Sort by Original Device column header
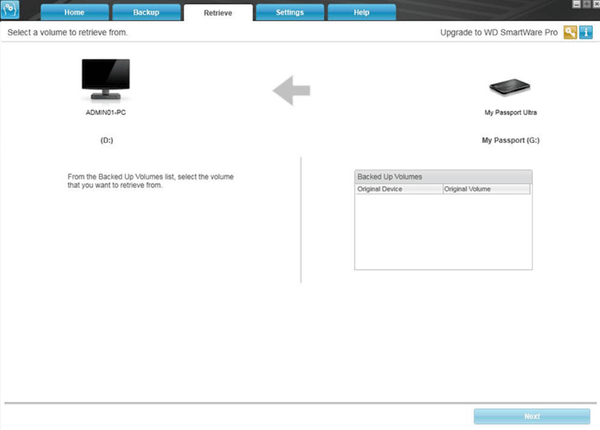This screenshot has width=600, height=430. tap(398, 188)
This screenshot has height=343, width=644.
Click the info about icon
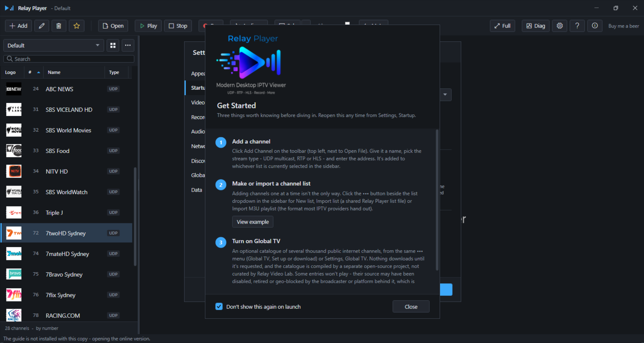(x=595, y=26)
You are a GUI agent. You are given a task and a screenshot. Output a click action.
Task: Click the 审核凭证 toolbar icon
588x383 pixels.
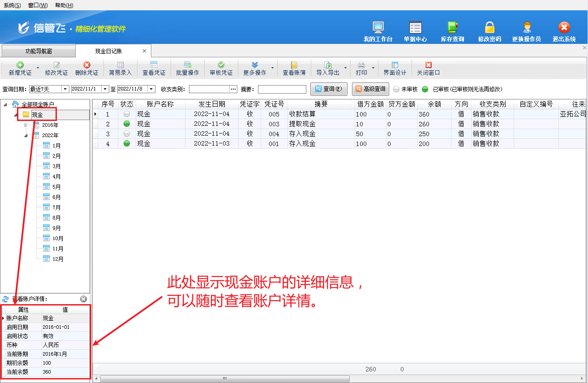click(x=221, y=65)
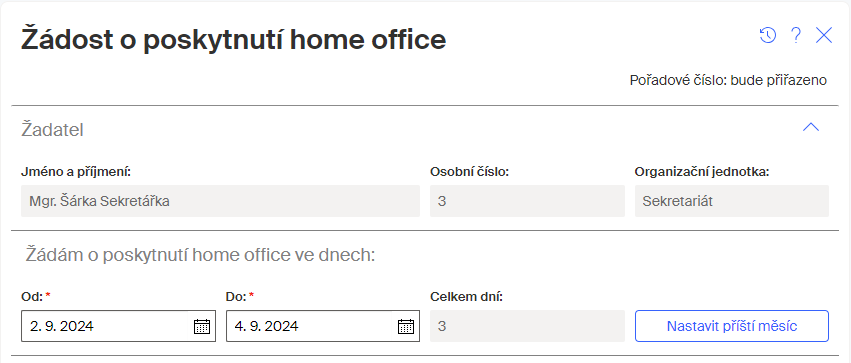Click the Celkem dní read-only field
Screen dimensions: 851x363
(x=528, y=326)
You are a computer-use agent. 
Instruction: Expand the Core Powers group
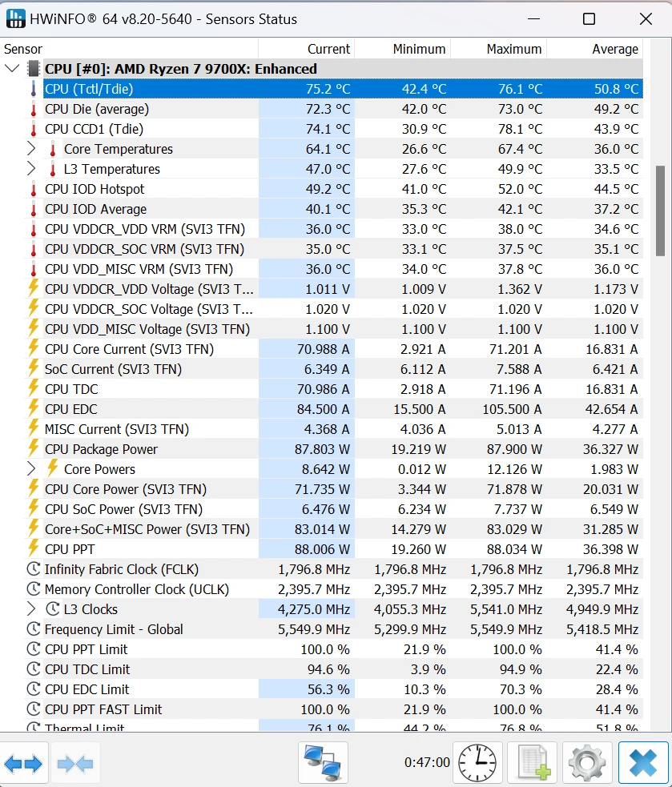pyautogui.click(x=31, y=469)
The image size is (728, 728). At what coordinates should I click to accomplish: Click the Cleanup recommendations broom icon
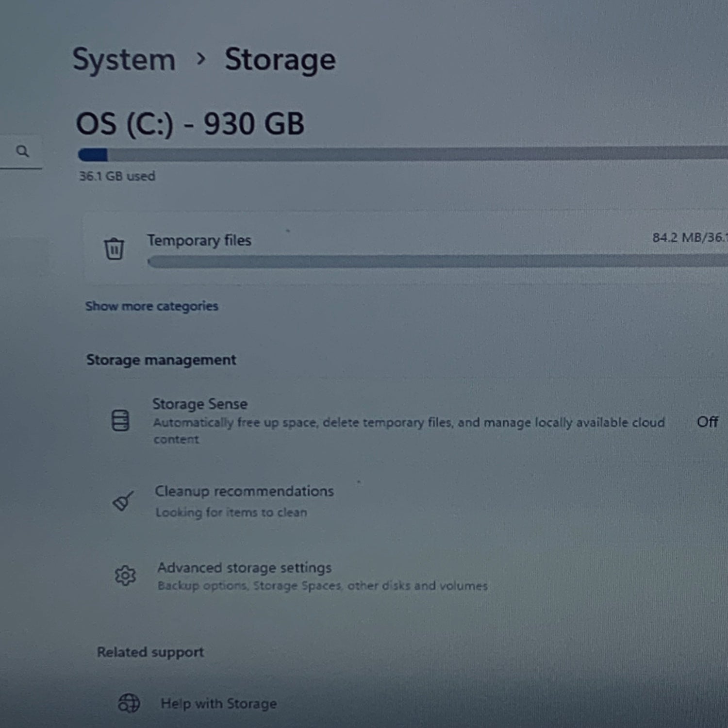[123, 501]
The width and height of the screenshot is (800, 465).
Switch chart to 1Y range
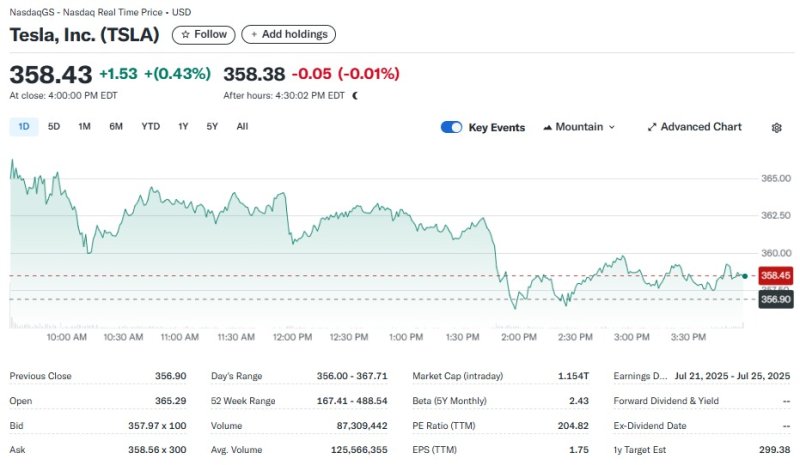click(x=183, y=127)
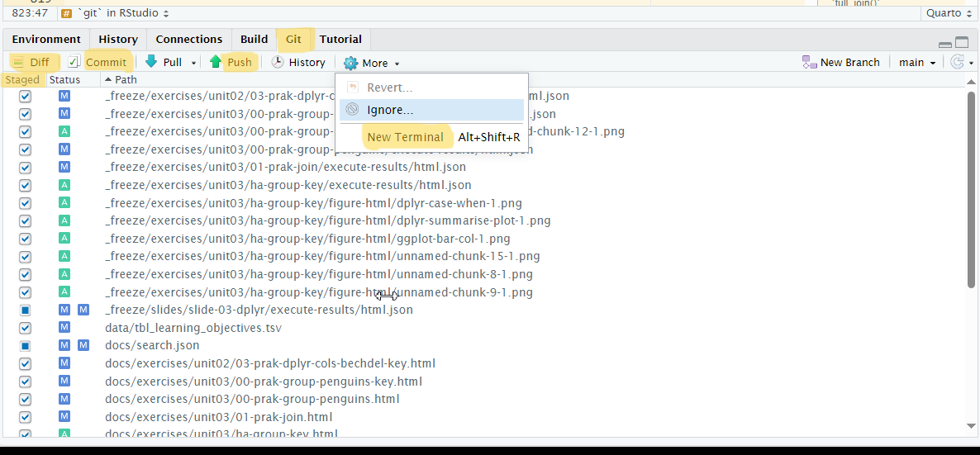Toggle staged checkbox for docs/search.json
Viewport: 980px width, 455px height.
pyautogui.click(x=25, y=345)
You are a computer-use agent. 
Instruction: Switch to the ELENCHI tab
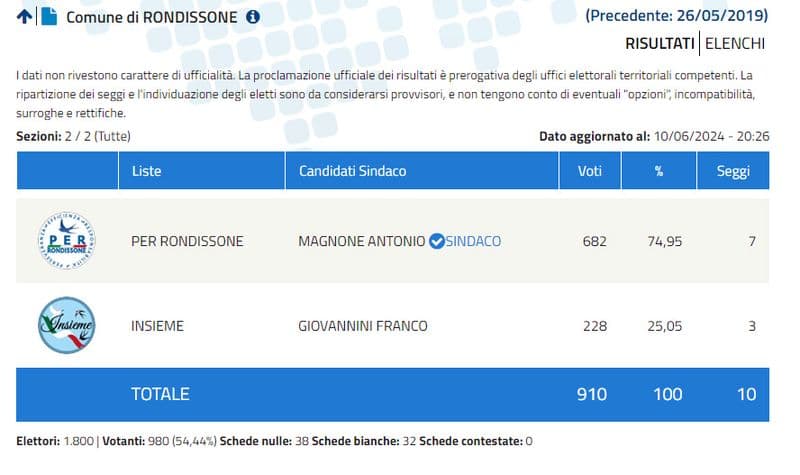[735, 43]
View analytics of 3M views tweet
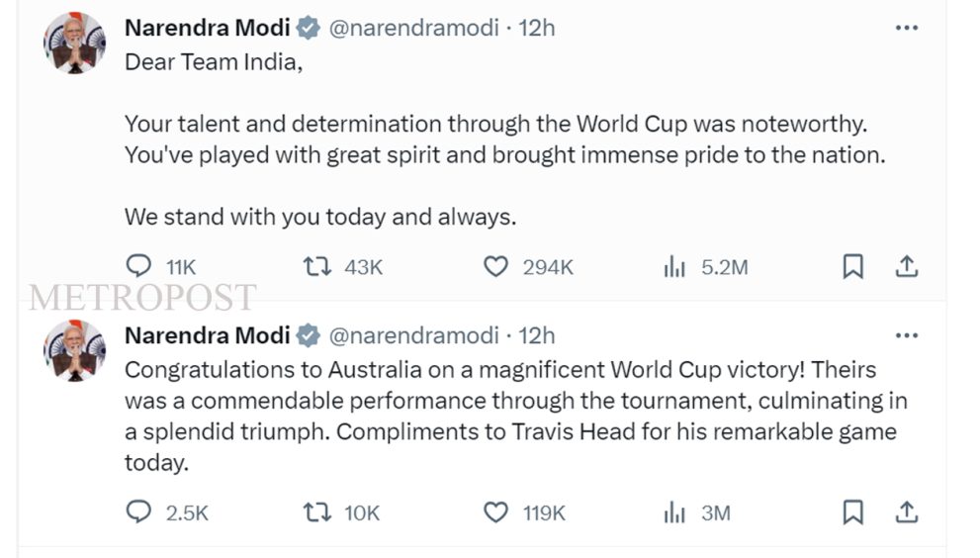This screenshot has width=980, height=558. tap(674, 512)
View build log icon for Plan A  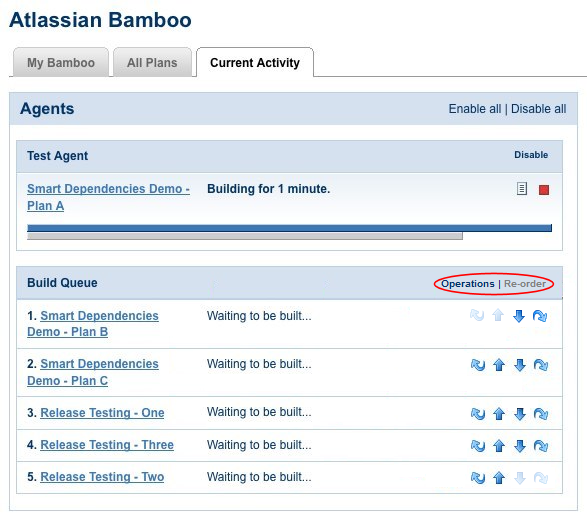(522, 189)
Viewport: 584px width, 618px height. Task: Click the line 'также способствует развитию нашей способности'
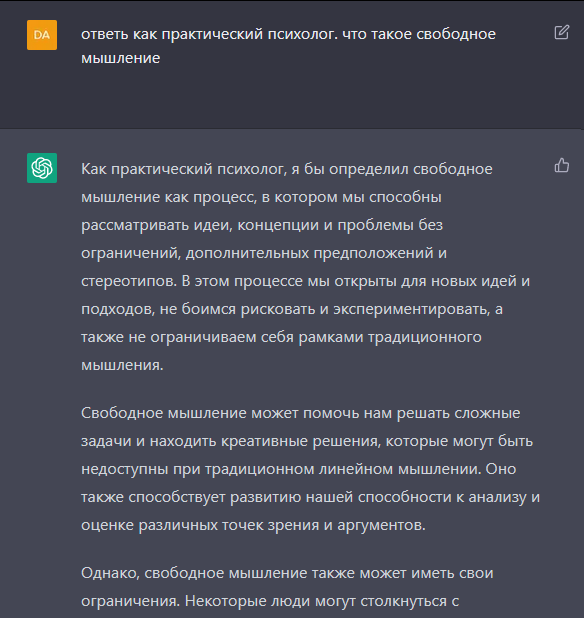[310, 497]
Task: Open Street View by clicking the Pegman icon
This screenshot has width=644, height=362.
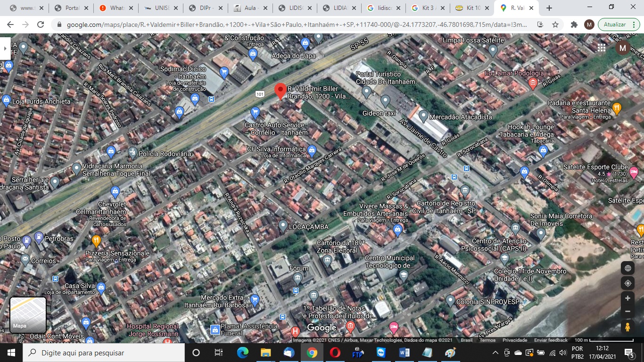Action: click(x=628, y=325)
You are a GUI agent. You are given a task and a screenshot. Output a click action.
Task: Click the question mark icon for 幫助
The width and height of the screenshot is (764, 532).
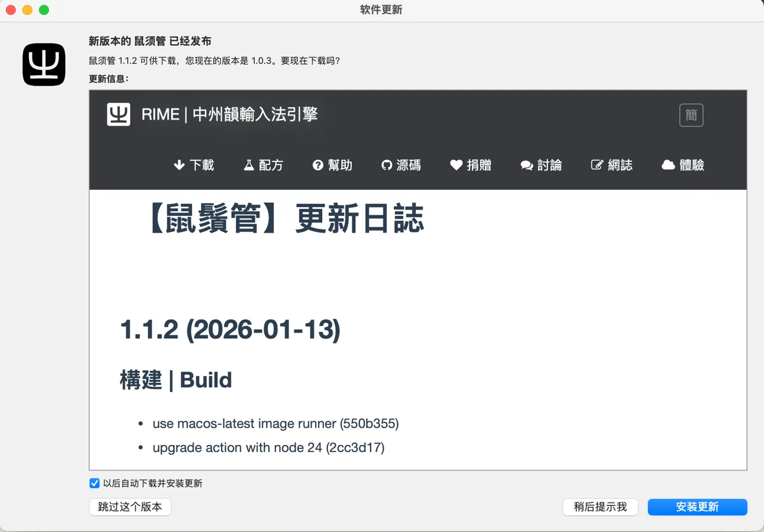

● **What you will do**: Your reply should give again exactly the lines from the one with "Task: Open Street" through the last line of the data, with both ends included and pictures left out.

● **Answer box**:
Task: Open Street View by clicking the Pegman icon
This screenshot has width=644, height=362.
Action: click(x=628, y=325)
You are a GUI agent. You are given a task and a screenshot. Output a click action.
Task: Click the question mark icon for 幫助
The width and height of the screenshot is (764, 532).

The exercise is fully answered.